Well, naturally. Of course our only cash was in big denominations, so we had little choice but to pay the 10,000 pesos ( about 20 bucks) and it was almost worth it, just to get rid of him.
"I take you to your taxi now", but when he realised we had prepaid and there was little more to extort from us, or maybe he knew it was someone else's patch, he stopped and vaguely waved us off in the direction.
As we fell into the taxi, I was feeling thoroughly cross with myself and of course Bastio and, I think, the entire Chilean male population in general. It would have been a lot less fuss and bother, and probably quicker too, if I had been left to my own devices. Still, we learn from experience.
The apartment I had rented, through Airbnb, is in downtown Santiago. I had looked through nearly 100 and had finally narrowed my choice down to this one. I was quite chuffed with myself as it is quite cheap, $50/night, convenient to town and it has a balcony.( I can't bear 1 doored places - I feel claustrophobic). The reviews were all good so I went ahead and booked it. When I mentioned where it was,to Rich's Chilean cousin in Germany, he was slightly horrified! " But it is in downtown.You must be careful!" Again mentioning to the other cousin, Carlos, in Paris, "You mustn't go out at night!", and again when we made contact with the friends of Carlos, "San Pablo is not very safe, we recommend you be very careful".
"Oh no, what have I got us into?"I thought. "It's bound to be a dive and we'll be too scared to leave it. Well, it's done now."
When the taxi pulled up in front of a rather imposing glass and marble entrance, I started to feel a little better. We were met by our young hostess and her two year old son and shown to our home for the next few days. While it's not exactly luxurious or spacious, it is clean and bright enough and has all that we require.

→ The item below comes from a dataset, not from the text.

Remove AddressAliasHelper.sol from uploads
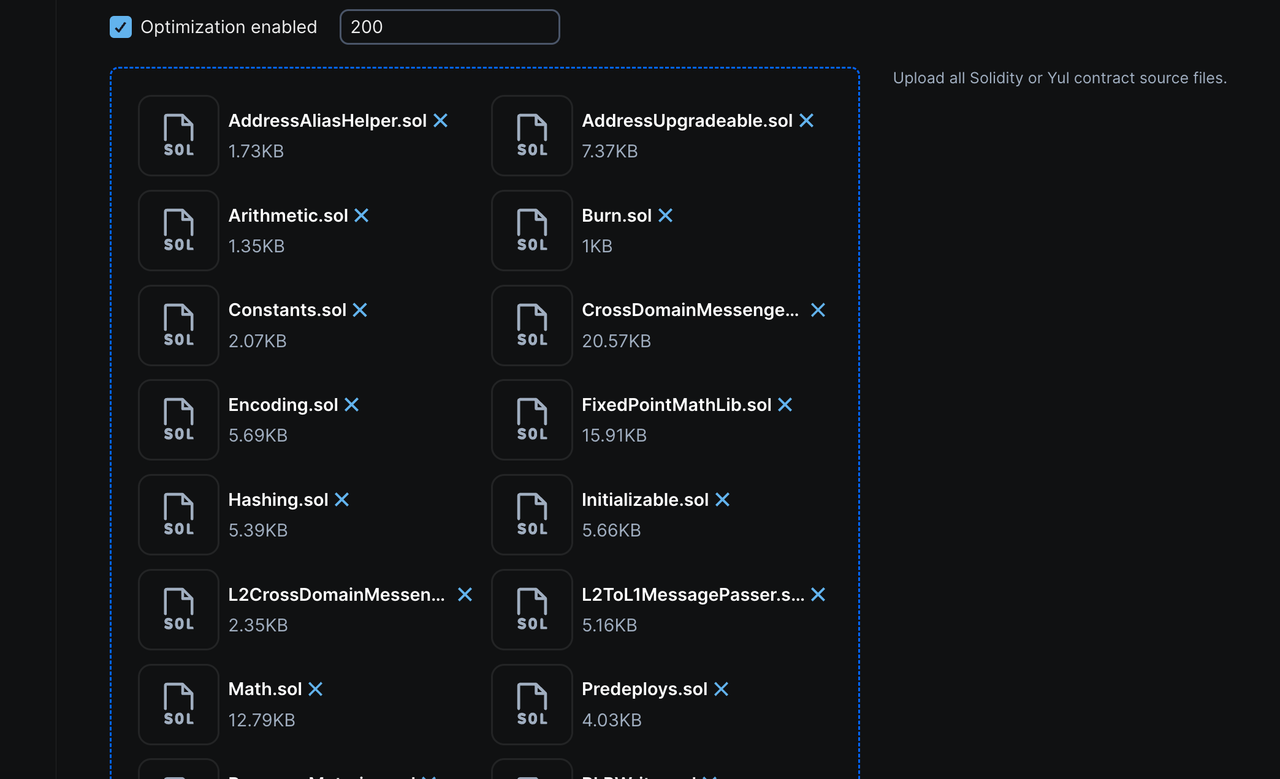(440, 121)
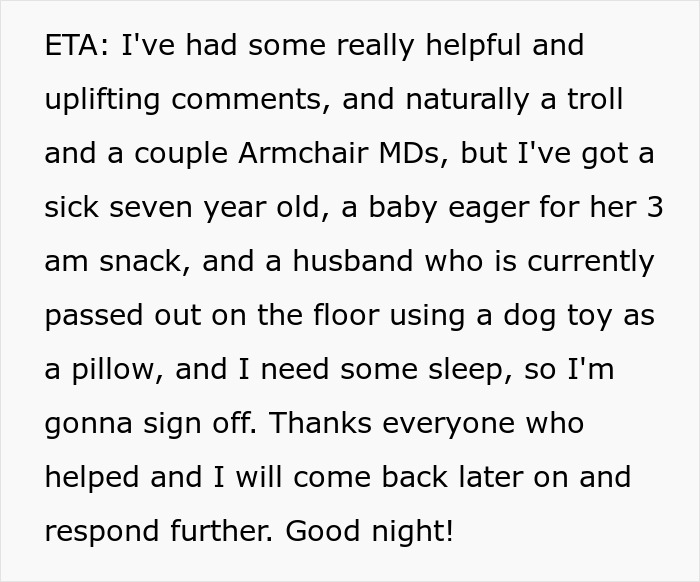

Yes, definitely feeling better.
We decided to keep jet lag at bay by keeping busy, so the first thing we did was google the nearest supermarket and off we set, clutching our valuables close to our sides as inconspicuously as we could, trying not to attract the attention of any lurking pickpocket of which Chile is famous for. ( Even I can picture us, Ma And Pa Kettle, rigid with anxiety and expressions of startled possums caught in the headlights on our faces- way to blend in folks.)

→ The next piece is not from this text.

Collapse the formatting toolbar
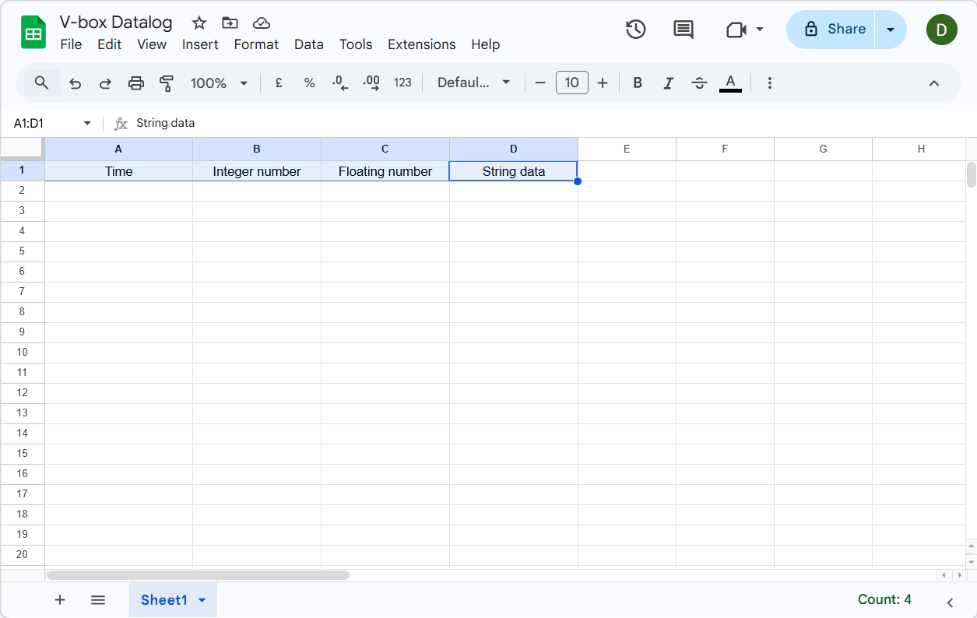The width and height of the screenshot is (977, 618). 933,83
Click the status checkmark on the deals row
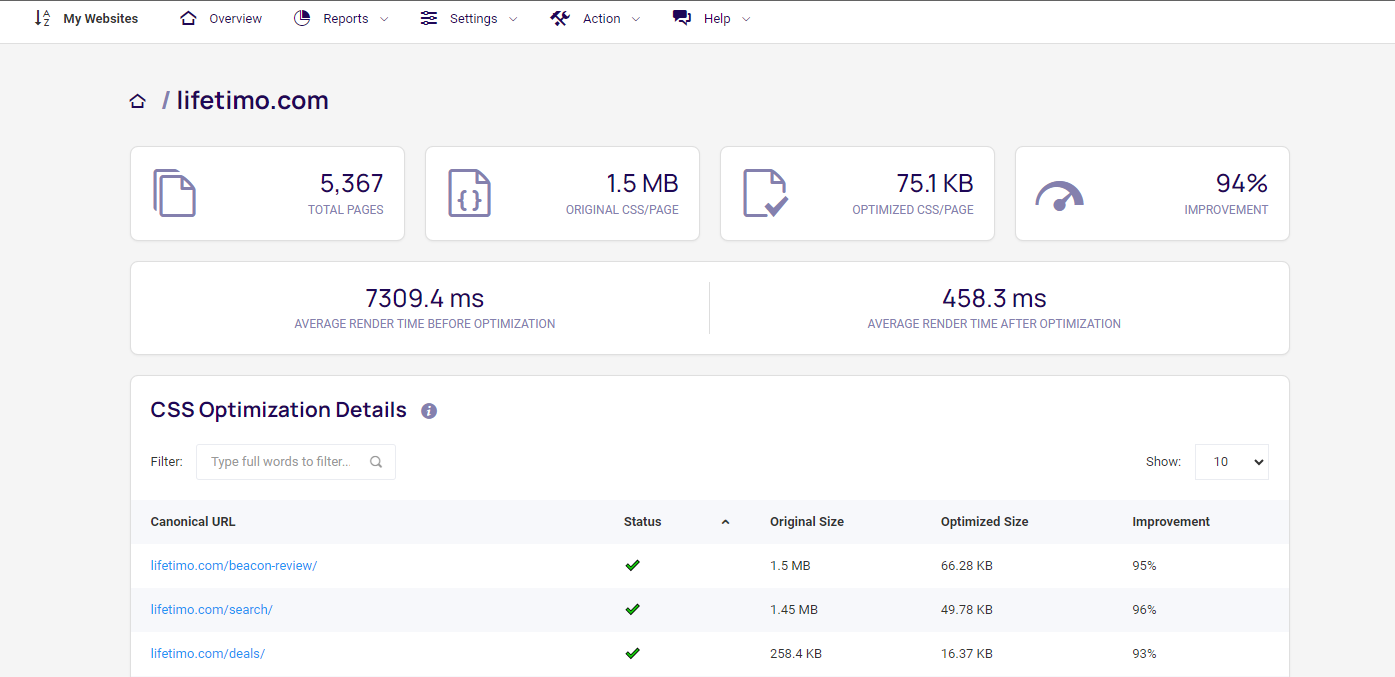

The pavements around here, and in fact in a lot of places we have visited since, are very rough and uneven, although once they must have been quite lovely, being cobbled or paved and tree lined. We have decided it is probably the earthquakes not just chronic neglect.
There are many, many hole in the wall tiny shops and restaurants and people lurk in doorways or sit outside their shops watching passers by- which can be a bit intimidating. Graffiti covers every wall, although now my attitude has improved, I'm more inclined to call a lot of it street art.
The supermarket was just like a supermarket, but foreign. Not a lot of fresh food, but sufficient. No fresh milk to speak of and all sorts of interesting things we could only guess at by the pictures on the outside.
I bet the kids here are really good at maths and understanding place value in particular, something our kiwi students, and me as it turns out, are sadly lacking. Really those pesos do my head in. It doesn't help how they sometimes use points/dots and sometimes use commas. I'm too scared to buy anything in case I get it disastrously wrong.
Still, the wine's cheap at about 3000 pesos which is about $6.75. And not too rough.
Sustenance obtained we make our way cautiously back home again, pour a wine and sink gratefully into our seats on the balcony. Despite the immediate outlook of endless delapidated shantys, the sun is shining, the Andes loom impressively behind us and we are feeling immensely grateful for being here.
Despite William's advice about staying up until it was dark, I decided around 7:30 to get comfortable and put my nighty on. I thought I might read my book on the bed, then I thought I might as well put my legs in and ... Good night nurse.